Consumer Reports is defending its positive review of the iPhone 5, saying the recent flare-up about the device’s camera is an issue common across many smartphones.
Every new iPhone launch has to be greeted with some sort of crisis or wannabe crisis from the anti-Apple crowd. With the iPhone 4, it was the very real issue of “antennagate.”
With the iPhone 4S, it was the misleading “4G” icon that started popping up on phones that did not have a true 4G connection. And with the iPhone 5, the latest thing is the issue of this “purple haze” that appears when taking photos or video.
Consumer Reports praised the iPhone 5, notably mentioning how powerful the camera was, and after this haze thing came to light (no pun intended), many wondered if it would comment.
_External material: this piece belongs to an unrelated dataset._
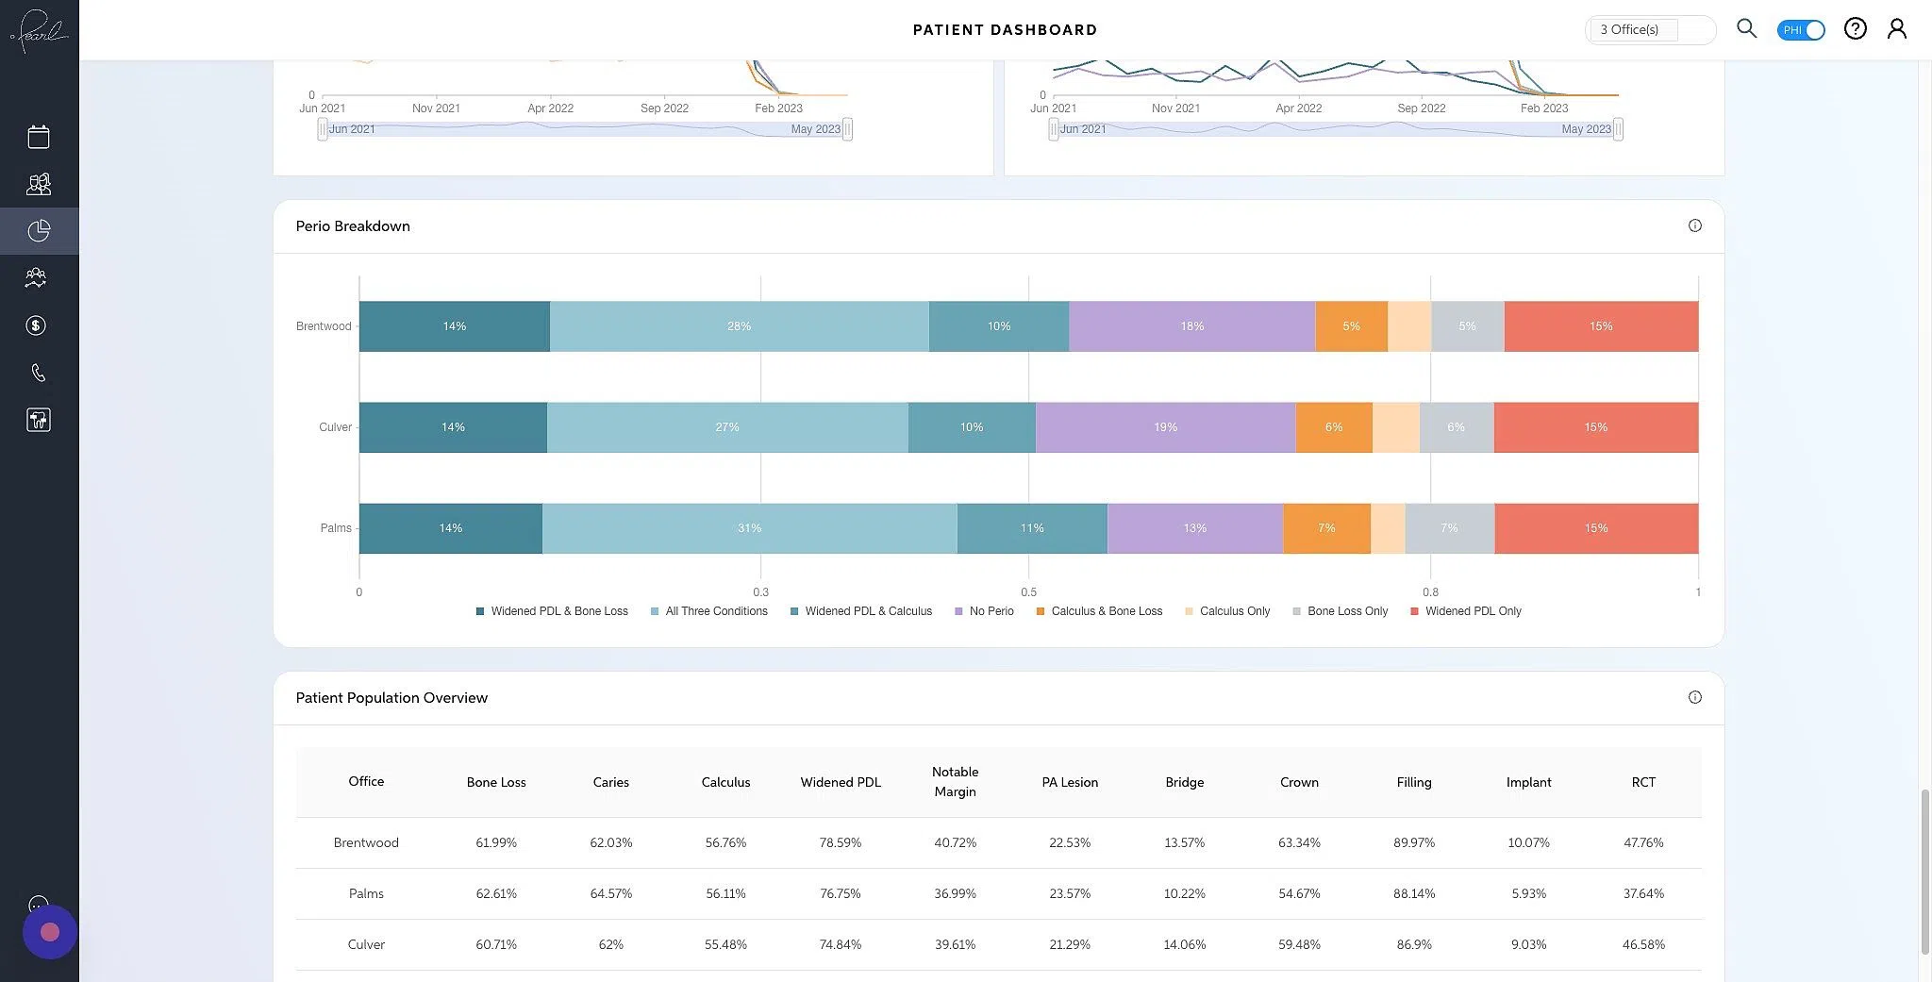The height and width of the screenshot is (982, 1932).
Task: Open the calendar sidebar icon
Action: pos(38,136)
It has indeed, but instead of withdrawing its positive review of the phone, it is defending its stance and writing off the haze problem as something that is not unique to the iPhone 5.
“In our tests, the phone’s camera did indeed display such a haze when we shot into a bright light source in our labs,” Consumer Reports admitted.
“But it didn’t do so in any more pronounced a fashion than did the iPhone 4S or two Android-based smart phones, the Samsung Galaxy S III and Motorola Droid Razr Maxx, when we tested those under the same conditions. In the course of our tests, the haze was sometimes purple, but sometimes another color or even a rainbow,” the watchdog group concluded.